3. File Articles of Organization With the Illinois Secretary of State

You can create an Illinois LLC by filing articles of organization with the SOS's Department of Business Services. The articles must include:

  • the LLC's name
  • the address of the LLC's principal place of business
  • the purpose(s) for which the LLC is organized
  • the name and address of the LLC's registered agent
  • a statement that the LLC has at least one member
  • the names and addresses of the initial manager(s) if manager-managed; the names and addresses of initial member(s) if member-managed
  • a statement regarding the LLC's duration (perpetual or for a specified period), and
  • the name and address of each organizer.

(805 Ill. Comp. Stat. § 180/5-5 (2023).)

You can file the articles online through the Department of Business Services or by mail by submitting Form LLC-5.5 to the SOS. As of 2023, the filing fee is $150. Online filings can be handled on an expedited basis within 24 hours for an additional $100 fee (2023).

4. Prepare an Operating Agreement

Illinois doesn't require your LLC to have an operating agreement. Though not required, it's strongly recommended that your LLC as one. An operating agreement is an internal document that establishes how you'll run your LLC. This document sets out the rights and responsibilities of the members and managers, including how the LLC will be managed.
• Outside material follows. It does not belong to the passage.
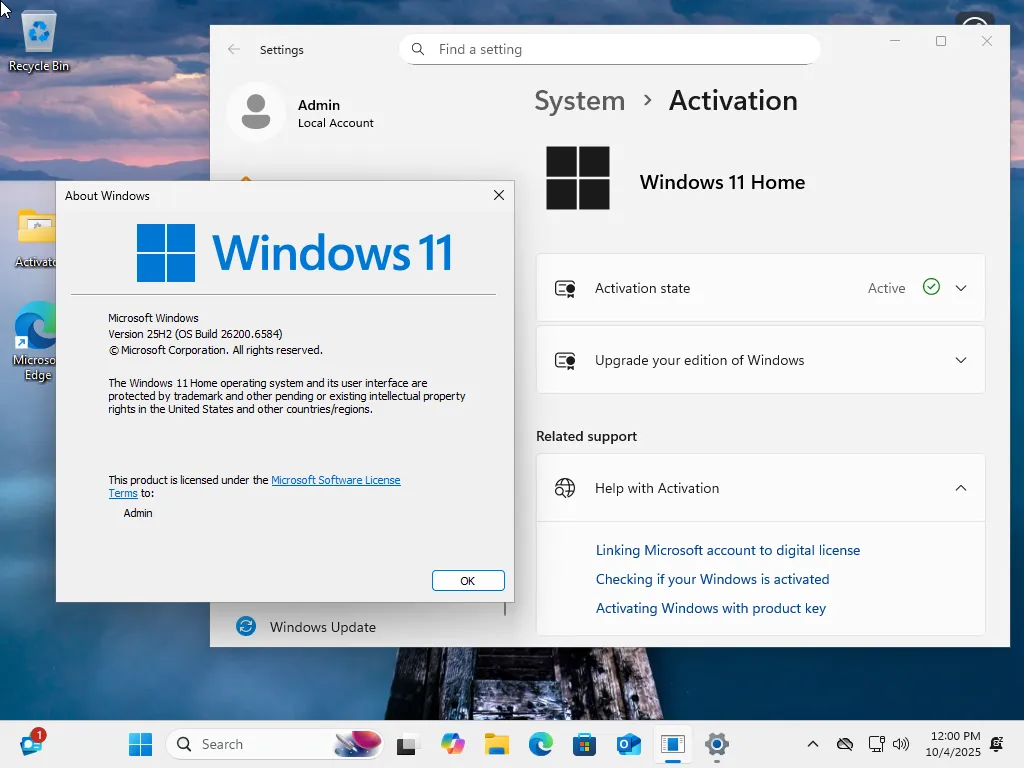This screenshot has width=1024, height=768.
Task: Click the Settings gear taskbar icon
Action: pyautogui.click(x=716, y=744)
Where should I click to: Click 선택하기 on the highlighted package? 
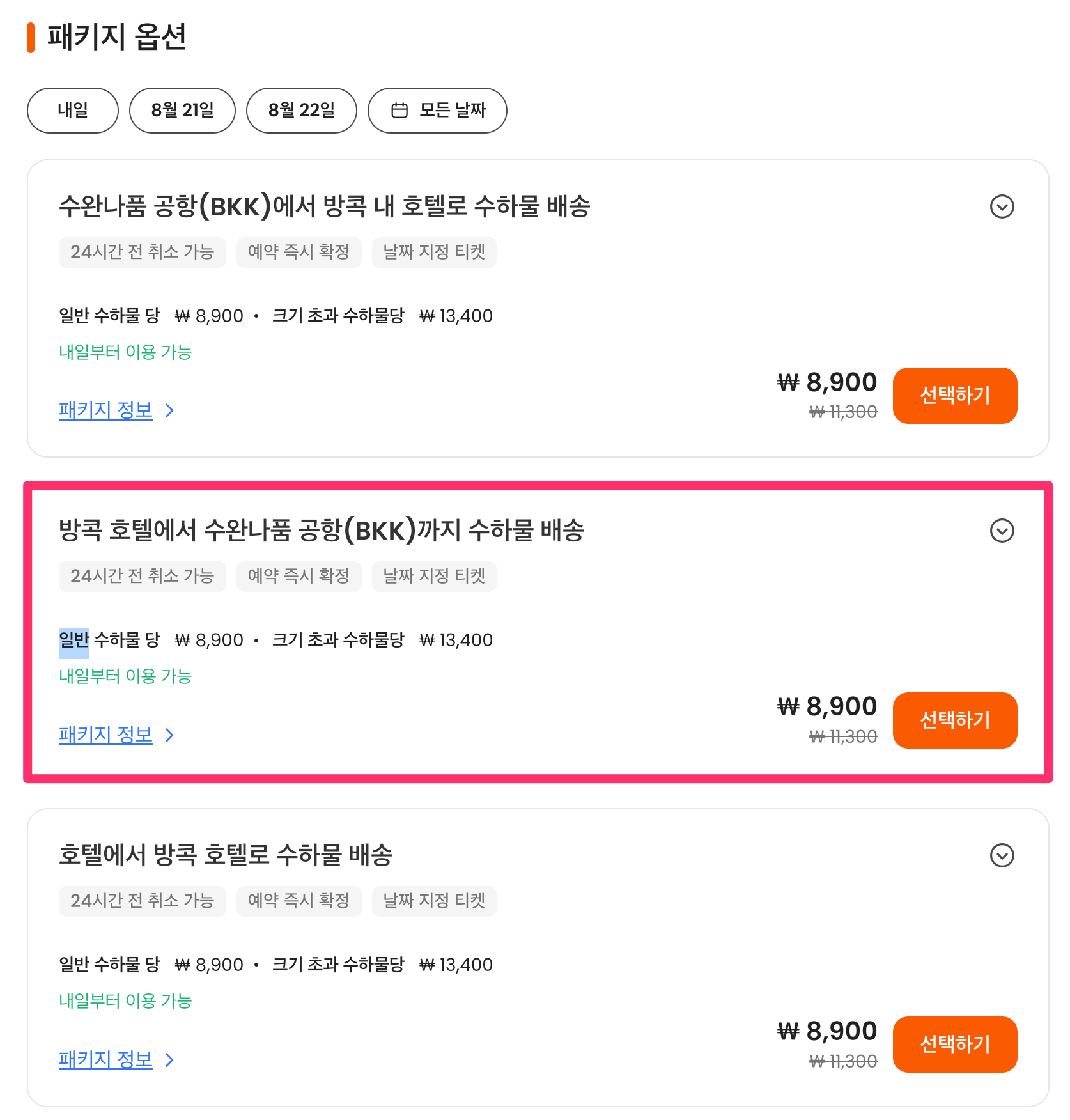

It can also help preserve your limited liability by showing that your LLC is truly a separate business entity. If you don't have an operating agreement, state LLC law will govern how your LLC operates.

For help creating an LLC operating agreement, see Form Your Own Limited Liability Company by Anthony Mancuso (Nolo) or use our online LLC formation service.

5. Get an EIN and Comply With Other Tax and Regulatory Requirements

After formation, your LLC will need to complete other tax and regulatory requirements. These requirements include:

EIN. If your LLC has more than one member, it must obtain a federal employer identification number (EIN), even if it has no employees. If you form a single-member LLC, you must obtain an EIN for your LLC only if either you elect to have your business taxed as a corporation instead of a sole proprietorship (disregarded entity) or your single-member LLC has employees. You can get an EIN by completing an online EIN application on the IRS website. There's no filing fee.

Business Licenses. Depending on its type of business and where it's located, your LLC might need to obtain local and state business licenses or permits. You'll need to make sure you get all the necessary licenses and permits at the state, county, and city levels.

Department of Revenue. If you have employees or will be selling goods and collecting sales tax, you'll need to register with the Illinois Department of Revenue (DOR). You can register your business online at the DOR website. For more information on Illinois LLC tax registration, check out the Illinois annual tax and LLC filing requirements.

6. File Annual Reports With the Illinois Secretary of State

All LLCs doing business in Illinois must file an annual report with the SOS. The report is due each year before the first day of the LLC's anniversary month (the month when your LLC was created). For example, if your LLC was created on July 15 then your report would be due each year by July 1.

You can file your LLC annual report online at the SOS website or on paper using Form LLC-50.1. As of 2023, the fee to file an annual report is $75. Filing a report late (more than 60 days after the due date) incurs an additional $100 penalty.

Additional Help Starting Your Illinois LLC

You can find many free available resources online through the Illinois state government. The business section of the Illinois state website has information and links related to business registration, name searches, licenses, permits, and employer responsibilities.

If you'd like personalized legal help, talk to an Illinois business lawyer. An attorney can help you with your business registrations, tax and regulatory obligations, and formation paperwork.